● ACTION ITEM
Retype, without pictures, the line holding "438x504 pixels. Task: Click" and each line below it through the final line.

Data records
--- START ---

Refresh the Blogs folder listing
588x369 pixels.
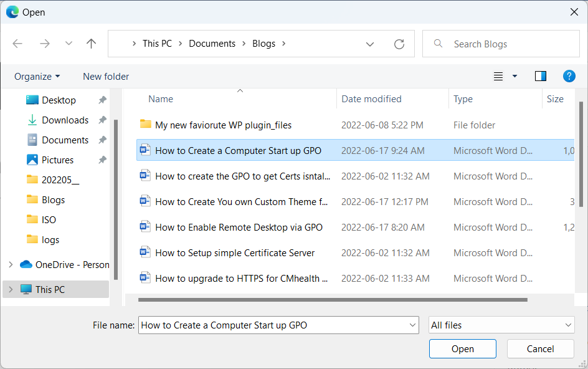coord(399,44)
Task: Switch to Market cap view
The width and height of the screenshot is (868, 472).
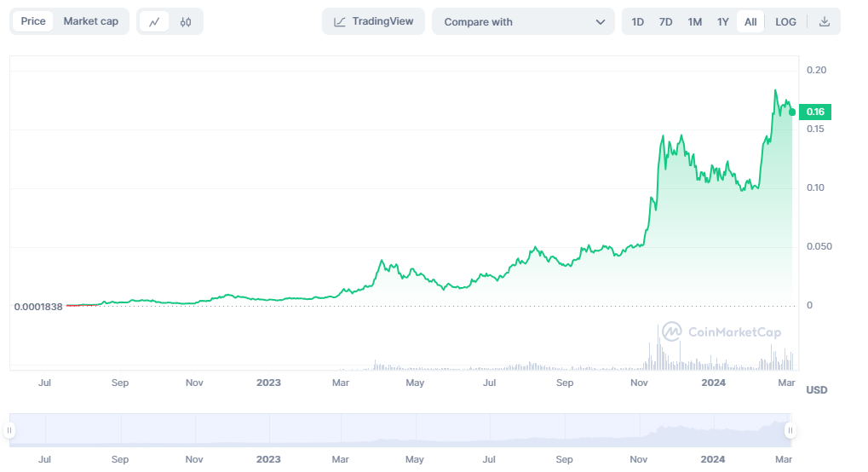Action: point(91,21)
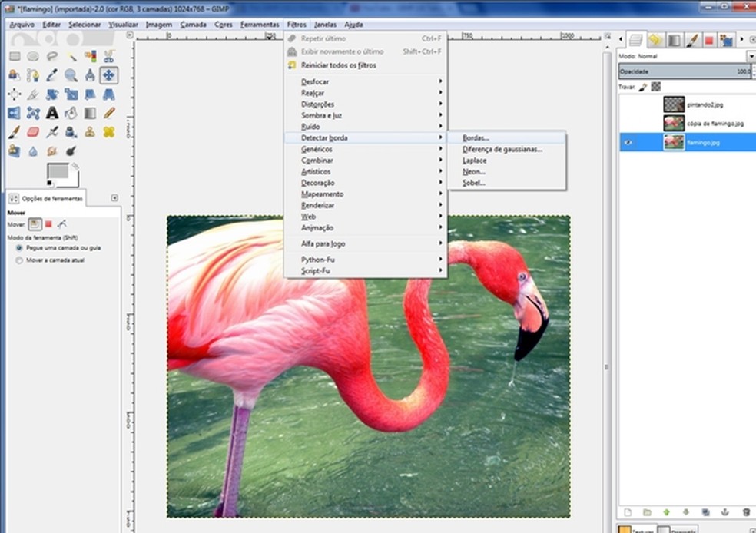Pick the Eraser tool
The image size is (756, 533).
(x=33, y=132)
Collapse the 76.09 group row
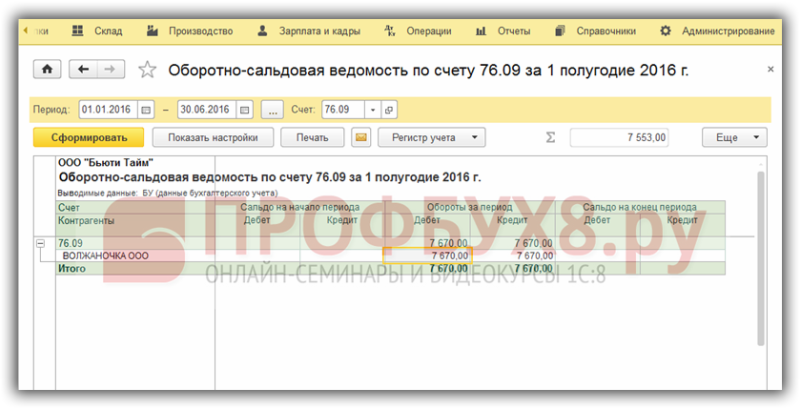Viewport: 800px width, 409px height. pos(40,244)
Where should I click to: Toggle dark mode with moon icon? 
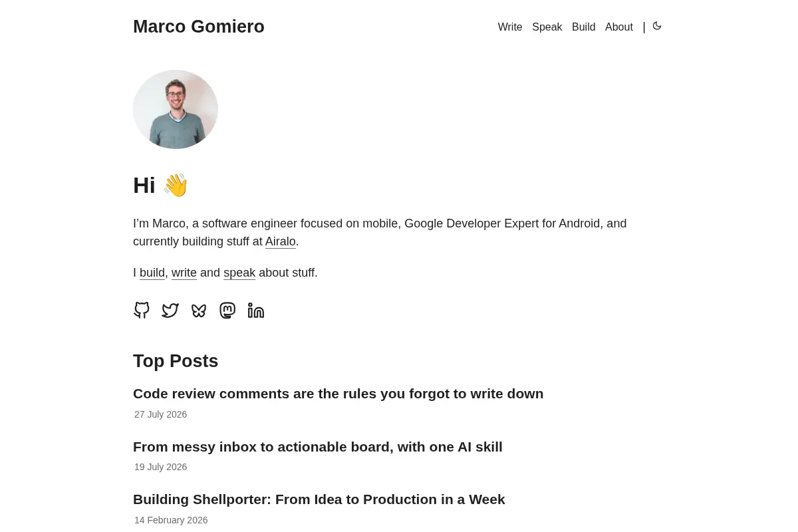coord(657,26)

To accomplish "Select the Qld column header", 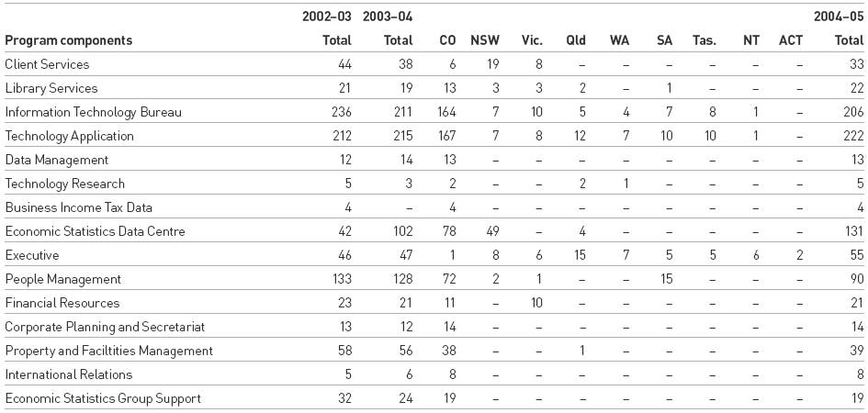I will tap(577, 40).
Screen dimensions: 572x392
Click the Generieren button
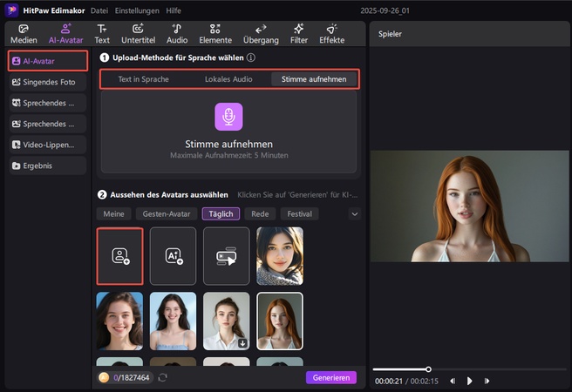tap(330, 377)
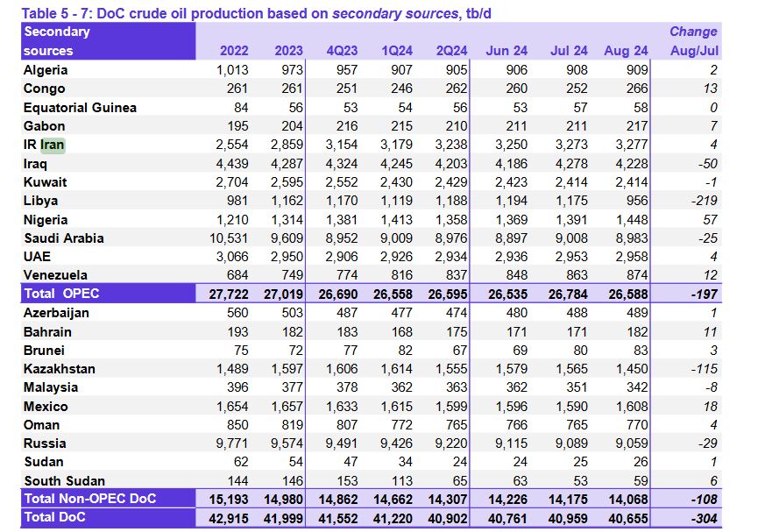The height and width of the screenshot is (532, 765).
Task: Select the 'Total DoC' row label
Action: (55, 518)
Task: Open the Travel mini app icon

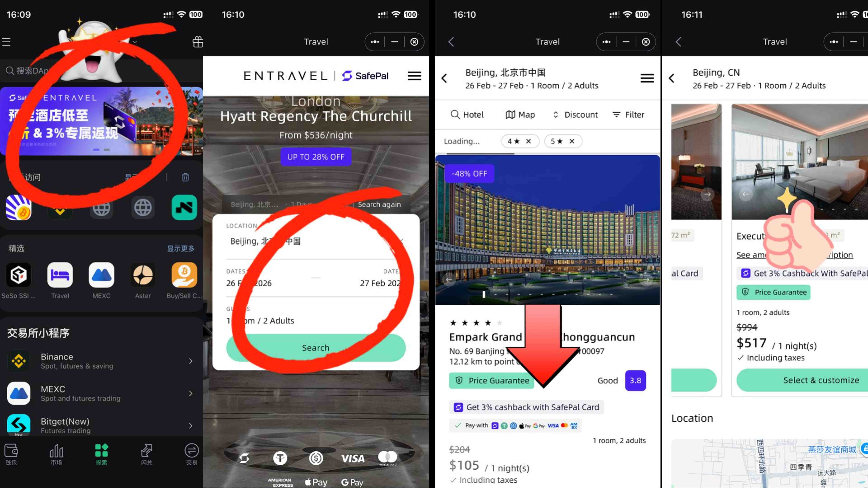Action: (x=60, y=275)
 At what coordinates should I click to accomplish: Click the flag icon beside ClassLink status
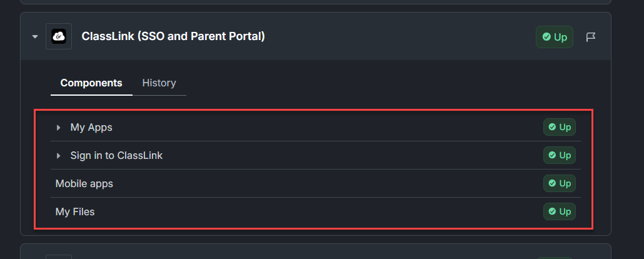[590, 37]
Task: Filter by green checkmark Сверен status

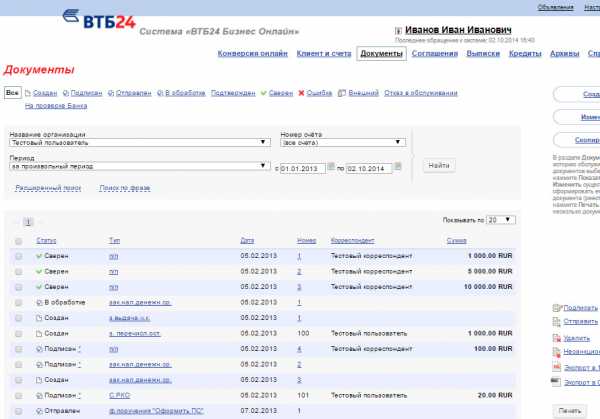Action: click(x=278, y=93)
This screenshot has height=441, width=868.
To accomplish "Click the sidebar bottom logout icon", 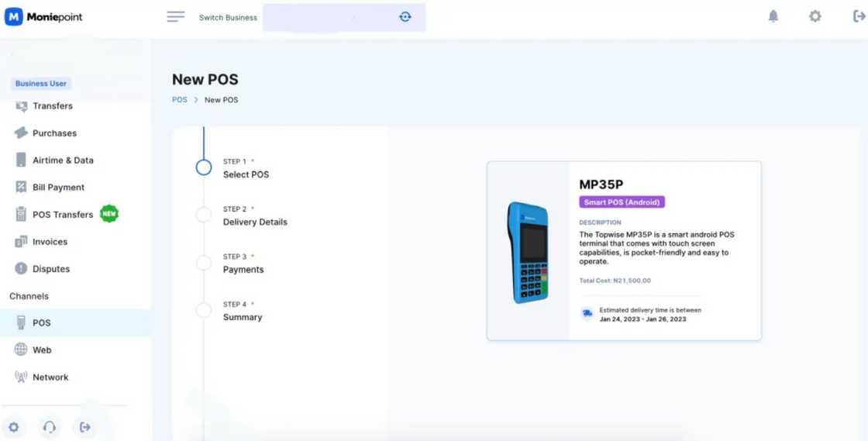I will click(x=84, y=427).
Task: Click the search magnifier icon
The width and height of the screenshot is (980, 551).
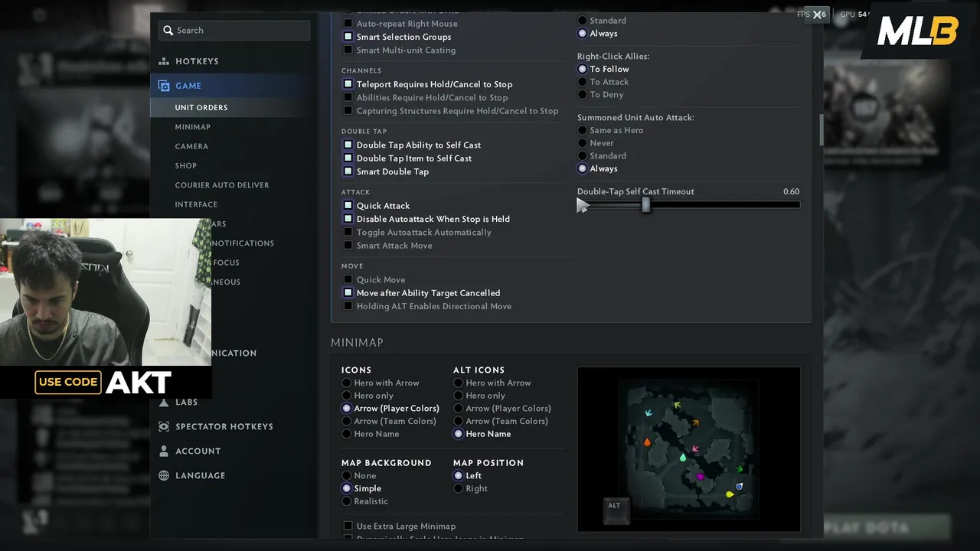Action: [x=167, y=31]
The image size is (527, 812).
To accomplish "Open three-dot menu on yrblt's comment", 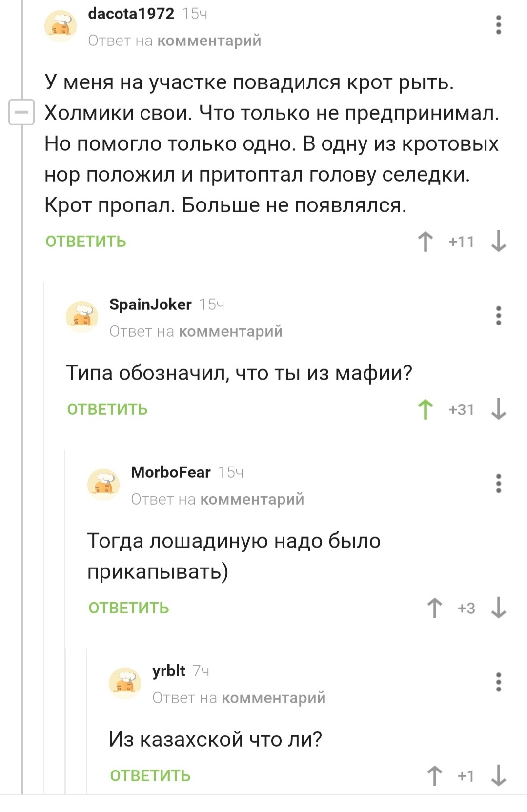I will pyautogui.click(x=498, y=682).
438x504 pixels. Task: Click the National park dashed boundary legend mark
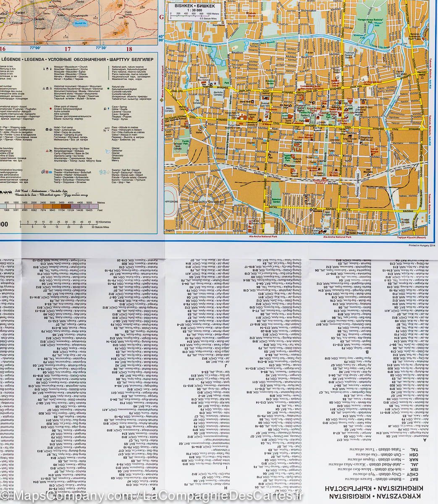click(108, 72)
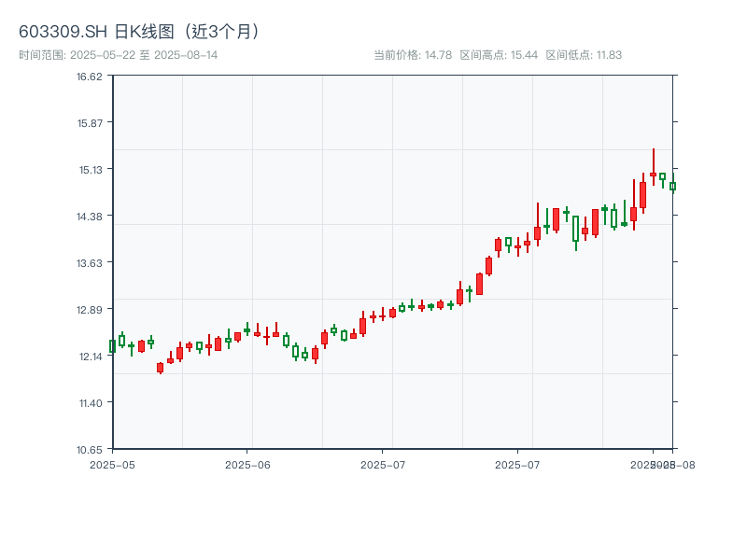This screenshot has height=560, width=747.
Task: Click the 12.14 y-axis price label
Action: point(90,357)
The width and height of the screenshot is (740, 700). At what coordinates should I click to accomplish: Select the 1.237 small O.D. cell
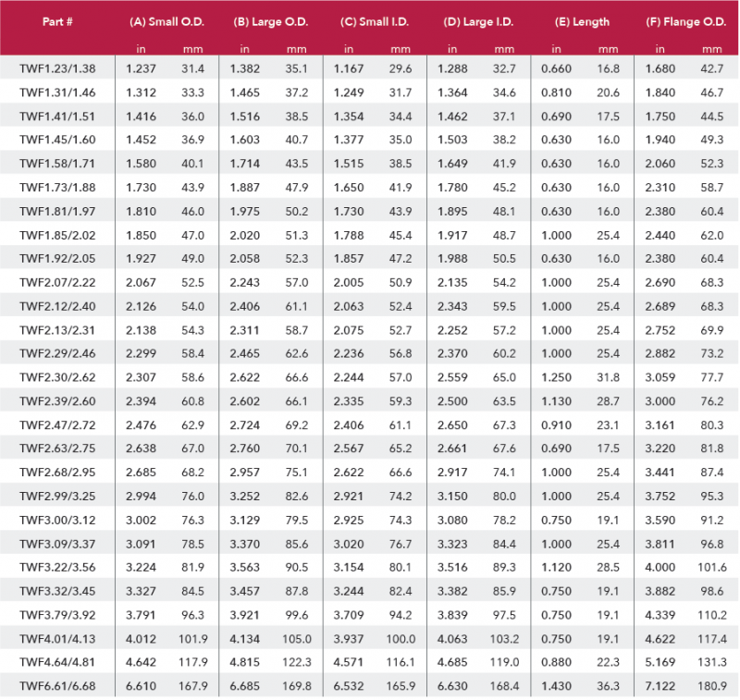(142, 68)
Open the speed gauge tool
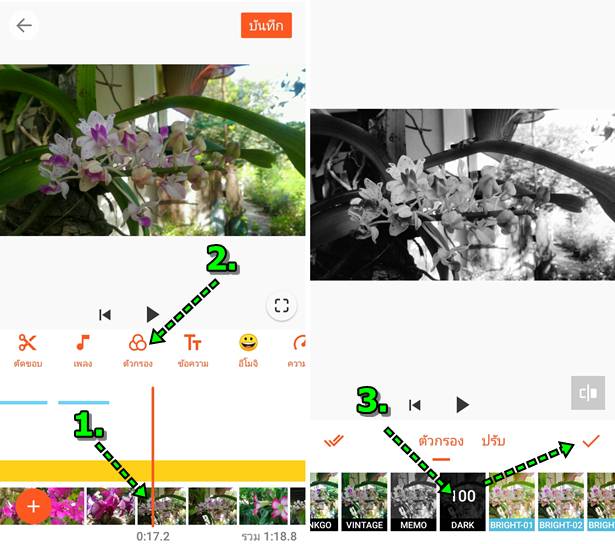The image size is (615, 544). coord(297,350)
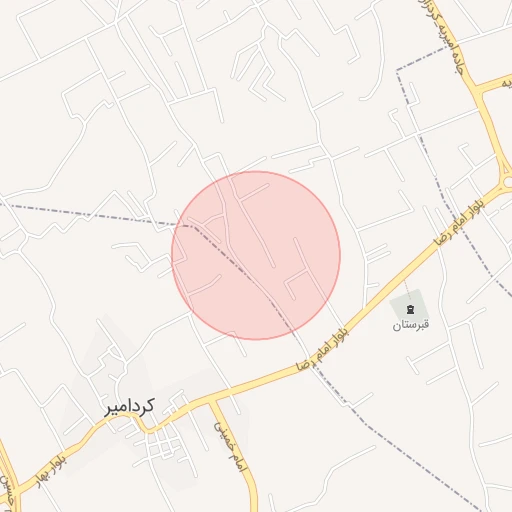
Task: Click the dashed boundary bend inside the red circle
Action: (x=192, y=226)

--- END ---

● TASK RESPONSE
438x504 pixels. Task: Click the National park dashed boundary legend mark
click(108, 72)
This screenshot has height=560, width=747.
Task: Click the 12.14 y-axis price label
Action: point(90,357)
The width and height of the screenshot is (740, 700). At what coordinates should I click to accomplish: Select the 1.237 small O.D. cell
(142, 68)
Open the speed gauge tool
The image size is (615, 544). coord(297,350)
Task: Click the dashed boundary bend inside the red circle
Action: (x=192, y=226)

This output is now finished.